В голосе его звучали небывалые ноты. Глаза были широко раскрыты и полны слез. Он улыбался, обнажая в улыбке все зубы. После небольшой паузы, он повернулся к князю и, сжав своей красивой рукой его колено, прошептал:
– Благодаря тебе… у меня… здесь, на земле… еще один день…
Михцик подошел и вытянулся в струнку.
– Кланяйся в ноги пану помещику… Пан капитан-князь… даровал тебе…
Не успел солдат склониться и обнять колени князя, как новое чувство засветилось в глазах Петра. Князь Гинтулт изо всей силы оттолкнул мужика. Взгляд его был полон гнева и насмешки.
– Не выношу этих сентиментальных сцен! Ты ведь знаешь… Я не создан для буколик. Особенно после всего того… Именно сейчас я особенно живо почувствовал ненависть ко всему тому, чем ты заразил меня в свое время. Я питаю непреодолимое отвращение к этим благородным слабостям, к этой доброте и бессилию, которым ты столько лет небезуспешно учил меня. Право, это страшно противно… Поверь мне.
– Не понимаю… Совершенно не понимаю…
– Я говорю, – с жаром продолжал князь, – что моя здоровая, сильная, высшая натура – да и твоя, я думаю, тоже, – как от мерзости, отряхивается от всех этих приторных сантиментов… Я всегда задыхался, скажу тебе теперь откровенно, в атмосфере наших сеймов, а сейчас и вовсе… Я предпочитаю силу духа, волю, гордость, могущество и достоинство, например, примаса Понинского[88] вашим приторным сантиментам…
– Думаешь ли ты о том, что говоришь?!
– Когда я сейчас смотрел на твои безумно счастливые, вдохновенные глаза, которые вспыхнули, как бывало, – ведь теперь они у тебя потухли, – я почувствовал твой прежний взгляд, почувствовал те слабые, достойные презрения области духа, которые ты исковеркал, отравил низкими волнениями. Волноваться следует по иному поводу. Такие волнения должны предварять подвиги Варненчика, Ходкевича, Собеского…[89] Чего стоил бы человек, если бы он вечно ходил в твоих оковах долга перед малыми сими, в цепях вечного сострадания к слабым, сочувствия к смердам? Какой подвиг можно тогда совершить? Скажи… Да и можно ли? Ты так радуешься, что выпросил мужику вольную, как будто гору сдвинул с места.
– Действительно, моя радость не знает предела.

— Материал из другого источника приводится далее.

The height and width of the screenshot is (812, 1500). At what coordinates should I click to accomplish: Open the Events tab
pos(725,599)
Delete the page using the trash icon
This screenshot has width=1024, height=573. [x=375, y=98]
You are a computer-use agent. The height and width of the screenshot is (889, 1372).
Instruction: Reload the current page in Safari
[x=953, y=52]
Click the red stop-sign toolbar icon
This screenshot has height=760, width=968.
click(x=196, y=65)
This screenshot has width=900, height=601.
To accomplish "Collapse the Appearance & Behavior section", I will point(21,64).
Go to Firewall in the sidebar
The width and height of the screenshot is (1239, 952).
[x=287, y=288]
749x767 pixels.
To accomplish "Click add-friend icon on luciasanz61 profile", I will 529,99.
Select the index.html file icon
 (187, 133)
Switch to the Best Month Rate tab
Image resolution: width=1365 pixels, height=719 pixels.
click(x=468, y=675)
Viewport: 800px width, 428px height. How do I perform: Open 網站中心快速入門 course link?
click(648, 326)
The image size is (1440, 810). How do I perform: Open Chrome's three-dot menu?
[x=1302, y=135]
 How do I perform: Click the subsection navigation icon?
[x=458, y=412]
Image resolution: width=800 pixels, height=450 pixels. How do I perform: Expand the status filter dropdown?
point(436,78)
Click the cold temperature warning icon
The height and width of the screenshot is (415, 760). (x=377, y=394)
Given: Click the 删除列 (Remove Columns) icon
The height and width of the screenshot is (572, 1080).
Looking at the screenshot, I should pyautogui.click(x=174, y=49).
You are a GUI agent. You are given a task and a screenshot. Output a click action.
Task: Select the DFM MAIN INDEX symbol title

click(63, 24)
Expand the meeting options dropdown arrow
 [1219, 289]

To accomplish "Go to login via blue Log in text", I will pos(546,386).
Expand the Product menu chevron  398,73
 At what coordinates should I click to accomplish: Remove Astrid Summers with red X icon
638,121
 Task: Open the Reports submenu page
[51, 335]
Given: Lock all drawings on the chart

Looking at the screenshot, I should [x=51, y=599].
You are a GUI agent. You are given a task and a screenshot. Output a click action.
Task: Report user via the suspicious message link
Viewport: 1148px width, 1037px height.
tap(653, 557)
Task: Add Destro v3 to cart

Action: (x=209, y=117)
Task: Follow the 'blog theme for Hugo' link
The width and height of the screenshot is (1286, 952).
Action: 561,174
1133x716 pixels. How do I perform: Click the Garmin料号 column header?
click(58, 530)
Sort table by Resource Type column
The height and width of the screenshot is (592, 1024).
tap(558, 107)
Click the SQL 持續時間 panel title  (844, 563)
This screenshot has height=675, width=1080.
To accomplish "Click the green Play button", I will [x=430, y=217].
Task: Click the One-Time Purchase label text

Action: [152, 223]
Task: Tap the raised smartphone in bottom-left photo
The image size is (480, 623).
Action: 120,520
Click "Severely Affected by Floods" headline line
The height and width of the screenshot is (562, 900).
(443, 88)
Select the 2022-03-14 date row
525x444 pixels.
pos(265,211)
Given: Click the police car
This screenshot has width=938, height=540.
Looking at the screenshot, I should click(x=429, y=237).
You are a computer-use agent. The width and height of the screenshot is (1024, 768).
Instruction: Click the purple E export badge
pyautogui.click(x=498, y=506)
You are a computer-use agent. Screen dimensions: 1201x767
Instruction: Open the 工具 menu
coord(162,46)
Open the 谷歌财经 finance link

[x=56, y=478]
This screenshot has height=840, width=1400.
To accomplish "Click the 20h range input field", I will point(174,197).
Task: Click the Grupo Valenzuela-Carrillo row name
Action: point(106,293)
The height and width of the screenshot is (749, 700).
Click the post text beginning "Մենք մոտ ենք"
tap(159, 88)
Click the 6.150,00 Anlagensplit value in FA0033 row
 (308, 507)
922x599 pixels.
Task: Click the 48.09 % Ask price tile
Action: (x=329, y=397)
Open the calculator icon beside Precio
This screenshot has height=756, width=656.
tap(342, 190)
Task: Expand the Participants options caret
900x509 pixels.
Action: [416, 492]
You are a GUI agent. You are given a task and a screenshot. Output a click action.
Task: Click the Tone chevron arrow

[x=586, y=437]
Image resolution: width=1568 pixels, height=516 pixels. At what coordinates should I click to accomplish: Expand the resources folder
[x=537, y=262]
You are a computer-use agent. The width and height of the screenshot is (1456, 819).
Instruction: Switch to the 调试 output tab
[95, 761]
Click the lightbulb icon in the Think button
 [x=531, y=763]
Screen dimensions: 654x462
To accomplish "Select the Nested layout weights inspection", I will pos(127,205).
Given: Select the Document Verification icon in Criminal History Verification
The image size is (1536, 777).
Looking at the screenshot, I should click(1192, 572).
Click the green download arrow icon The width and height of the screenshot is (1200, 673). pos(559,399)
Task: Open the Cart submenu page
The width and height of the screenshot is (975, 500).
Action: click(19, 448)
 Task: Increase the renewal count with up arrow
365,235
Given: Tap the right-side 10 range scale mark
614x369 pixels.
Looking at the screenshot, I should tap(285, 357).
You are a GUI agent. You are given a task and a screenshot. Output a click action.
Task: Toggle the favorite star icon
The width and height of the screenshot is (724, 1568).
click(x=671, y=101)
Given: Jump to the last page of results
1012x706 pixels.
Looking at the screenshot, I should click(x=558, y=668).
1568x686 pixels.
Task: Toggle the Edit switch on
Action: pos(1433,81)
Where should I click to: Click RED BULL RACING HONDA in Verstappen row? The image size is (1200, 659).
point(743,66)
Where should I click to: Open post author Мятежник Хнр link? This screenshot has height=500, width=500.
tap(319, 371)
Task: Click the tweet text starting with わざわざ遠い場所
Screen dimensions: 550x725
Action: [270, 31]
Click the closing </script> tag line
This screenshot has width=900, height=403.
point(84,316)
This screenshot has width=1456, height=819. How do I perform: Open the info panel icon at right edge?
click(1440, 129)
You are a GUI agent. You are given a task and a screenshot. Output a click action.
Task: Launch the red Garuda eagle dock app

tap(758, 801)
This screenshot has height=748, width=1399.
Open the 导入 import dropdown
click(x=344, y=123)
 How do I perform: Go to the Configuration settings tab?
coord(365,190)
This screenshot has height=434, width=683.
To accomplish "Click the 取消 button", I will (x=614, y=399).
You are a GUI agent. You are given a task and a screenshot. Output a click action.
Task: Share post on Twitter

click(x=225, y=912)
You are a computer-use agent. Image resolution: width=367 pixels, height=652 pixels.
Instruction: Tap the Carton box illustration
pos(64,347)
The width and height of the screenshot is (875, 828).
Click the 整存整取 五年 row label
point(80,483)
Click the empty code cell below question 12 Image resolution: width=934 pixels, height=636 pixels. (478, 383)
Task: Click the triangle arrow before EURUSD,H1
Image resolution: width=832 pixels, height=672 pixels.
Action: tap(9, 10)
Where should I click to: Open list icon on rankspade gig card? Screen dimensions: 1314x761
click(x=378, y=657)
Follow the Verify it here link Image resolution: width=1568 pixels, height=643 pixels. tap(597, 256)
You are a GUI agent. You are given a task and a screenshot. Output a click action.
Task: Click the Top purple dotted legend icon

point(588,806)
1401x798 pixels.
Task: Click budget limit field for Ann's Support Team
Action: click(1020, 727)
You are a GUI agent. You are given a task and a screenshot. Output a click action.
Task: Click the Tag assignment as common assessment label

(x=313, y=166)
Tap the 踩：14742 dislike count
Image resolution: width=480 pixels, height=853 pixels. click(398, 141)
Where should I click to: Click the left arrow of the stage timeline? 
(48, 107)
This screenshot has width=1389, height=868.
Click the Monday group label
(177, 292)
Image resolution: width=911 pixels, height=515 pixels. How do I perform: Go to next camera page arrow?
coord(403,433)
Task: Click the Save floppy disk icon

– Не оттого, что ты его поднял, – ведь он останется самим собою, тем, чем он есть, – а оттого, что ты сам с высоты спустился вниз, в его удел, в его жалкий удел. Представляя собою мир, ты вместо того, чтобы стремиться ввысь, замыкаешься в тесном мирке своего мужичонки или поваренка. Ты приносишь вред, потому что двигаешь, тянешь его на себе. Его волю, силу, дух ты обрекаешь участи телеги, которую влечет конь.
– Слова, слова…
– Нет, не слова. Когда я гляжу теперь на мир, на мой мир, меня схватывает гордость, что я плоть от плоти, кость от кости его. Какие люди! Все разные, ни один не похож друг на друга, каждый сам по себе, единственный в своем роде, каждый поистине господин. Где, когда существовал на земле подобный мир? Самуэль Зборовский, Лаский, Радзивиллы…[90] А Чарнецкий? А Собеский? Кто приказывал кому-нибудь из них делать то, что они делали? Всё это от великого сердца… Все пути к Речи Посполитой завалены трупами их, в полях памятники им, от Варны до Вены[91] прошли они путь. Это вы, умники, осквернили память этого мира. Хуже, вы освободили чернь, чтобы она осмелилась поднять руку на господ.